Many people want to help but don’t know how after Russia invaded Ukraine for more than a month. For many people, the idea of traveling to Ukraine to make a difference is terrifying, but one man didn’t have to think twice about it. When Jeff Praul, a 28-year-old waiter from Maryland, heard about the war, he knew he wanted to help.
Of course, his family forewarned him, fearing he would not return. Praul, on the other hand, knew he couldn’t wait with something so serious going on. So he ended a break from his life to travel to Ukraine, where he saved the lives of dozens of rescue dogs.
Praul’s heart was heavy on the first day of the invasion. So, when he saw a video of Ukrainian President Volodymyr Zelenskyy encouraging friends to help, he knew he could do something if he could push his fears aside. He said his family was supportive of his decision, but they were worried about his safety as he made his travel plans.
“They’re really sad because you never know if it’ll be the last time you see them,” Praul said. “And I was aware of that possibility. But they also realized that they knew where my heart was and where my intentions were.”
He wasn’t sure how he wanted to help when he arrived in Ukraine. He visited to the Yavoriv Military Training Base first to see if help was needed, but he ended up looking elsewhere. Russian troops killed 35 people and injured 135 more just days after he visited the base. Praul was taken aback when he learned that the people he met at the base could now be dead or seriously injured.
Praul ended up in Lviv, where he came across an organization called омiвка pтовани варин, which means “Home of Rescued Animals.” Currently, the shelter is caring for animals that have been abandoned or orphaned as a result of the war. Praul knew he was supposed to help because he was a dog parent.
At any given time, the shelter cares for up to three dozen dogs, as well as a variety of other animals. Fortunately, a large number of people in Western Ukraine and neighboring countries have recently chosen to adopt dogs in need. Some dogs were found as strays, while others were left by fleeing families. Praul began assisting the shelter in any way he could, and he quickly became attached to many of the dogs.
Some of the dogs, according to Praul, are unaware that a war is taking place. They’re full of life and can’t seem to get enough of playing. Others, on the other hand, have clearly experienced recent trauma and are more hesitant to trust humans.
“Right now, the dog I care about the most can’t go out because she doesn’t trust anyone,” Praul explained. “Animals have no say in any of this — it’s a human drama with no say for the animals.” It’s extremely distressing. One woman arrived with two dogs who had been left at a train station, tied to one of the poles with only two pieces of paper bearing their names and ages.”
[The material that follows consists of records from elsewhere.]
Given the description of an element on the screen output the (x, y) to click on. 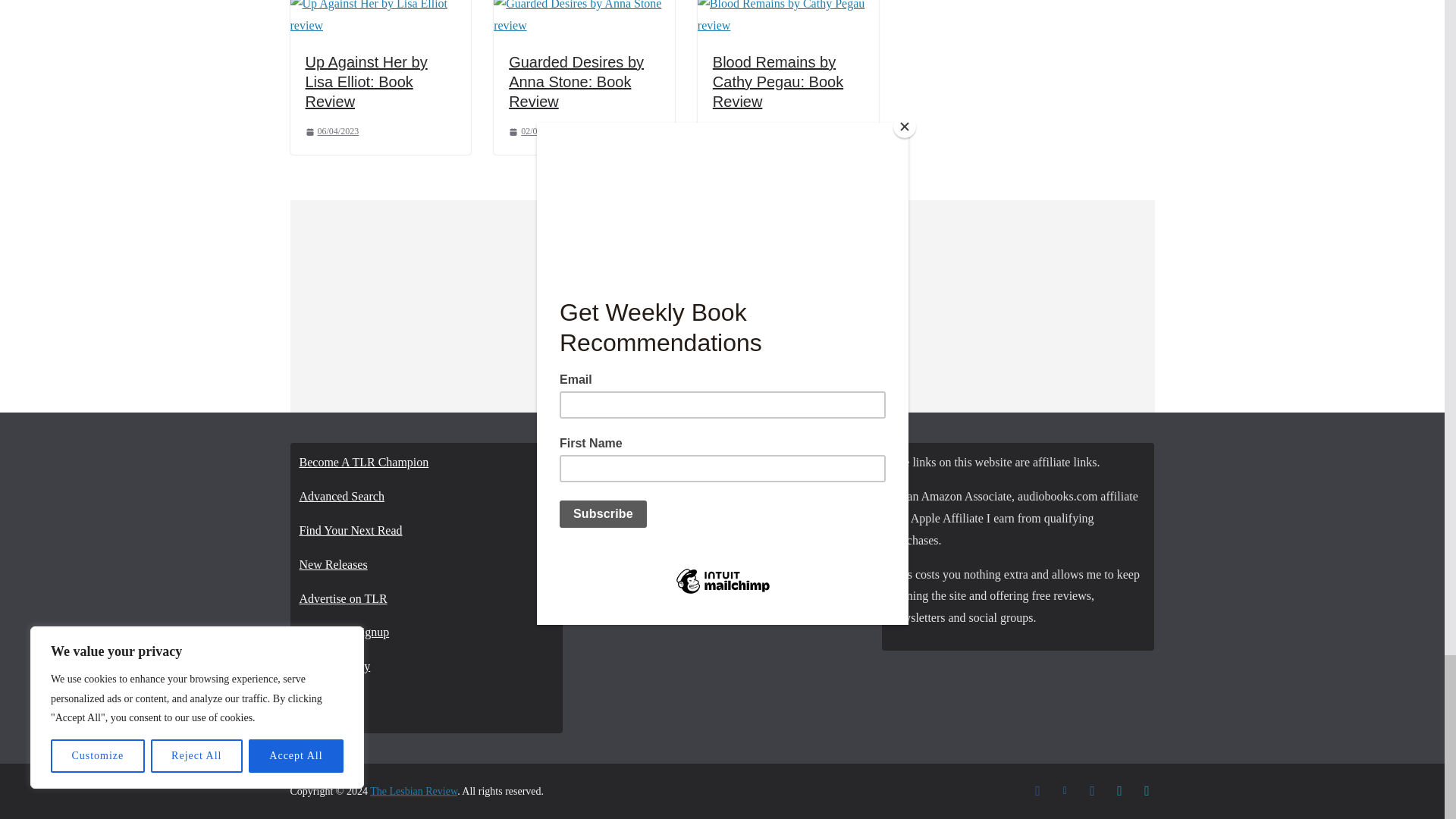
Guarded Desires by Anna Stone: Book Review (584, 4)
12:00 am (331, 131)
Guarded Desires by Anna Stone: Book Review (575, 81)
Up Against Her by Lisa Elliot: Book Review (379, 4)
Up Against Her by Lisa Elliot: Book Review (365, 81)
12:00 am (535, 131)
Blood Remains by Cathy Pegau: Book Review (788, 4)
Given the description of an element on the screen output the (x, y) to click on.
Dozens of dogs have been adopted and relocated thanks to Praul’s help. However, animals in need will always exist. Praul said that while his bills at home are piling up, he intends to stay in Ukraine as long as possible. He misses his family and friends terribly, but he knows there’s still more he can do to help the Ukrainian people, so he won’t give up just yet. He may not be aware of it, but he is a hero!